** WORK INSTRUCTION **
Begin with the first line of the entries below and reproduce each line exactly, ending with the line that holds "Close the dialog".

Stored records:
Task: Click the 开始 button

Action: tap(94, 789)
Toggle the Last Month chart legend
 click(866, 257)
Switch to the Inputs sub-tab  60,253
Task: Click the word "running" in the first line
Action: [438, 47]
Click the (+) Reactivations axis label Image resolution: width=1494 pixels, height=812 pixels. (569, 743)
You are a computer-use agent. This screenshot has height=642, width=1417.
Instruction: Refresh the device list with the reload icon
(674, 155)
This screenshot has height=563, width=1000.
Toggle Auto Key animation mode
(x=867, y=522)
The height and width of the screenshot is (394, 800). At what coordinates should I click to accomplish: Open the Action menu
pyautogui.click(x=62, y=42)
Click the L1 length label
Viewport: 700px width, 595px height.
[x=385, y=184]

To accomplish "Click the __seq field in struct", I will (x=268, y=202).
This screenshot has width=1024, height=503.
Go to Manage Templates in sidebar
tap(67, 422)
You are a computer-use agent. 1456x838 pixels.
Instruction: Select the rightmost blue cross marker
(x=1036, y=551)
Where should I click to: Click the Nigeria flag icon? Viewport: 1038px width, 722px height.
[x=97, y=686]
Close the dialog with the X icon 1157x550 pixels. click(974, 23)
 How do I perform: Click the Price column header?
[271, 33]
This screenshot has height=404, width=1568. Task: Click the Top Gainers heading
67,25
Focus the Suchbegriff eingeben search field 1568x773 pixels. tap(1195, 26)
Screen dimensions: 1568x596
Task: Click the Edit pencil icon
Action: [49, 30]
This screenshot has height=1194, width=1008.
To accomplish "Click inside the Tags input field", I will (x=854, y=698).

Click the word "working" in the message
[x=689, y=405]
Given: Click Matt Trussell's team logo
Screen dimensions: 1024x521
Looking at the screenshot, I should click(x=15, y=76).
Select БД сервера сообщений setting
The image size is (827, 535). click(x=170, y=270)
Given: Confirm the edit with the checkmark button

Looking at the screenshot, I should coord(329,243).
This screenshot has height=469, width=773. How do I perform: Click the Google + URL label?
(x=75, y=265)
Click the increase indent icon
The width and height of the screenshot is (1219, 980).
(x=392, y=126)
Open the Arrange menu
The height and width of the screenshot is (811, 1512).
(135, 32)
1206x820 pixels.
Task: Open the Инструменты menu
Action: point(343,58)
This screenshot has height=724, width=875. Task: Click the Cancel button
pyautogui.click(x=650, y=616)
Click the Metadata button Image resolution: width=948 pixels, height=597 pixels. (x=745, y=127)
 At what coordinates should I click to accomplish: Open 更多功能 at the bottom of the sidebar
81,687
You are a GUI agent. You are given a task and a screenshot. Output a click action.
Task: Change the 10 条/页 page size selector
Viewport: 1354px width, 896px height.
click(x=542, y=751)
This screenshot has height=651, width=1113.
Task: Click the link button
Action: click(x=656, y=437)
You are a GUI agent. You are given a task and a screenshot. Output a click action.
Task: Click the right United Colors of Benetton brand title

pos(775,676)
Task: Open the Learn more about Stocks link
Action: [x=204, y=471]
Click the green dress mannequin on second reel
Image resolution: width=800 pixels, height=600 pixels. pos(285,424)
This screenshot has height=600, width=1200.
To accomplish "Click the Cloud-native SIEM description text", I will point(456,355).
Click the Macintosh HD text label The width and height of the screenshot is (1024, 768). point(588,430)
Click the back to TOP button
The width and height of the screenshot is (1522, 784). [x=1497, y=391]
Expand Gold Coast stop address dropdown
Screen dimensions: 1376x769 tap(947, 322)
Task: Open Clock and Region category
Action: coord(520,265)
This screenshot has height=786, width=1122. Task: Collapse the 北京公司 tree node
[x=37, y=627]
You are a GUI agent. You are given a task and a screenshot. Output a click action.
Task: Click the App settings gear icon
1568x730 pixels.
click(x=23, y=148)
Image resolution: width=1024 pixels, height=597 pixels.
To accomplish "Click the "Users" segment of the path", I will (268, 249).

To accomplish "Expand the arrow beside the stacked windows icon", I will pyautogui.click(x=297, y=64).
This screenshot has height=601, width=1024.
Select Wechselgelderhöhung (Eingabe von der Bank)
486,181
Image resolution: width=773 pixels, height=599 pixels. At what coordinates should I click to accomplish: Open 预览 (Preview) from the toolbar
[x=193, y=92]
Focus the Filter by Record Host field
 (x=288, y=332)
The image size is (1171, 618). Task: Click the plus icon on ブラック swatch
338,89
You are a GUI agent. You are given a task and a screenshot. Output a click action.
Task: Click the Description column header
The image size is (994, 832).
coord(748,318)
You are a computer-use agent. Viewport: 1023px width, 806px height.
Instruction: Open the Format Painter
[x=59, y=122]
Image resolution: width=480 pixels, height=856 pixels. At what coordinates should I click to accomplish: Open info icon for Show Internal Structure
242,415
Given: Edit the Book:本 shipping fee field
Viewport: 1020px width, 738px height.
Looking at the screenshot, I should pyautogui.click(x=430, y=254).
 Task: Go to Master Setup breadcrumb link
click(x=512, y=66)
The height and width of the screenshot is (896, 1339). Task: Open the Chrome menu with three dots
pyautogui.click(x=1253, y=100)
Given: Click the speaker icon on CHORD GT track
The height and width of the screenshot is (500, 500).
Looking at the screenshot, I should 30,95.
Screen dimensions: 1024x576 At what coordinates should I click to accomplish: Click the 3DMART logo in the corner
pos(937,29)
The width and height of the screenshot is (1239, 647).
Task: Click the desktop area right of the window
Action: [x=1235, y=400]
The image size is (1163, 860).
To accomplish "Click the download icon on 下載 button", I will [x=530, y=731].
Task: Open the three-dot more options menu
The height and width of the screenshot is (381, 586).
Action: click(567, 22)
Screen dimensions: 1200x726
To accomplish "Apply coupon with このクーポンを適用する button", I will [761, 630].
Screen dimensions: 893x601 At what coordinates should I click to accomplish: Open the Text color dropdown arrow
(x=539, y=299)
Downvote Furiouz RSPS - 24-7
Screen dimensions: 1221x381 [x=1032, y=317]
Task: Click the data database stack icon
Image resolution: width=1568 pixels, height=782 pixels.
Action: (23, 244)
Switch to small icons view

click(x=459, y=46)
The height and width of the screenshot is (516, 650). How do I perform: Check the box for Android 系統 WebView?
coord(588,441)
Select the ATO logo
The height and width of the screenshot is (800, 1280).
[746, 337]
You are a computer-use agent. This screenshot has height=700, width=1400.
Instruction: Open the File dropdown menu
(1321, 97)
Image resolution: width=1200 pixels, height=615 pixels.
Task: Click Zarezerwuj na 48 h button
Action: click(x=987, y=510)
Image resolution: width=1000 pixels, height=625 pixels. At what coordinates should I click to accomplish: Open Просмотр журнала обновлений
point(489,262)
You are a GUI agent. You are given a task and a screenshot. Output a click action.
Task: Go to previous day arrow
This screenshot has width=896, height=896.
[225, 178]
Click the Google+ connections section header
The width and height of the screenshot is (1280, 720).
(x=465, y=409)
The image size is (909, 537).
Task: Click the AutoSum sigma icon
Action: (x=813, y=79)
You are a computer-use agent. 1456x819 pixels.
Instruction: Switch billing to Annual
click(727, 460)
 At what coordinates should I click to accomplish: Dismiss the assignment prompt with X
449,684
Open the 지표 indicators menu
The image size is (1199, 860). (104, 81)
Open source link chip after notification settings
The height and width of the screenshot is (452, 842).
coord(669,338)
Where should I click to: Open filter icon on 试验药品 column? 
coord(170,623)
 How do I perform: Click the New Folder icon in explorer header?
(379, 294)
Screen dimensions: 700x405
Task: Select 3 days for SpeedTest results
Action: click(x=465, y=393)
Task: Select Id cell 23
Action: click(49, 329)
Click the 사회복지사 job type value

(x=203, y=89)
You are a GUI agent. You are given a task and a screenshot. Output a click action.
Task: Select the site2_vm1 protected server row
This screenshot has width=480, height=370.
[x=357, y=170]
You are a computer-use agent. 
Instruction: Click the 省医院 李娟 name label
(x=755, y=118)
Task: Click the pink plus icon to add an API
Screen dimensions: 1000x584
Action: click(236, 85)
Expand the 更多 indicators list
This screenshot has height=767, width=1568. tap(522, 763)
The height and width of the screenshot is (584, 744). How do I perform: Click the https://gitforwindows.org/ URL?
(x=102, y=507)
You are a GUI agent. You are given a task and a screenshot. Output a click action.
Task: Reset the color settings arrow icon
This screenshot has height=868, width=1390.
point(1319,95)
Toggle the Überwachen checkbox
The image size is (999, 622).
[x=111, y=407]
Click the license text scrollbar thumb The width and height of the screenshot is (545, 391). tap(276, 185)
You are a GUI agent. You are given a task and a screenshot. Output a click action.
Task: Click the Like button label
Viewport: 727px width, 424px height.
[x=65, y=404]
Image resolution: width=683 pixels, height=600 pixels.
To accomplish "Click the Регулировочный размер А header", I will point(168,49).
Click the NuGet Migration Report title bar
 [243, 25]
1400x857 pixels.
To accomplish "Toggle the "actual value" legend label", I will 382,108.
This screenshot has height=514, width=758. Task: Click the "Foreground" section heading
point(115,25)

** TASK OUTPUT **
Task: Click the 开始 button

Action: tap(94, 789)
Toggle the Last Month chart legend
 click(866, 257)
Switch to the Inputs sub-tab  60,253
Task: Click the word "running" in the first line
Action: [438, 47]
Click the (+) Reactivations axis label Image resolution: width=1494 pixels, height=812 pixels. (569, 743)
You are a computer-use agent. This screenshot has height=642, width=1417.
Instruction: Refresh the device list with the reload icon
(674, 155)
This screenshot has height=563, width=1000.
Toggle Auto Key animation mode
(x=867, y=522)
The height and width of the screenshot is (394, 800). At what coordinates should I click to accomplish: Open the Action menu
pyautogui.click(x=62, y=42)
Click the L1 length label
Viewport: 700px width, 595px height.
[x=385, y=184]

To accomplish "Click the __seq field in struct", I will (x=268, y=202).
This screenshot has width=1024, height=503.
Go to Manage Templates in sidebar
tap(67, 422)
You are a computer-use agent. 1456x838 pixels.
Instruction: Select the rightmost blue cross marker
(x=1036, y=551)
Where should I click to: Click the Nigeria flag icon? Viewport: 1038px width, 722px height.
[x=97, y=686]
Close the dialog with the X icon 1157x550 pixels. click(974, 23)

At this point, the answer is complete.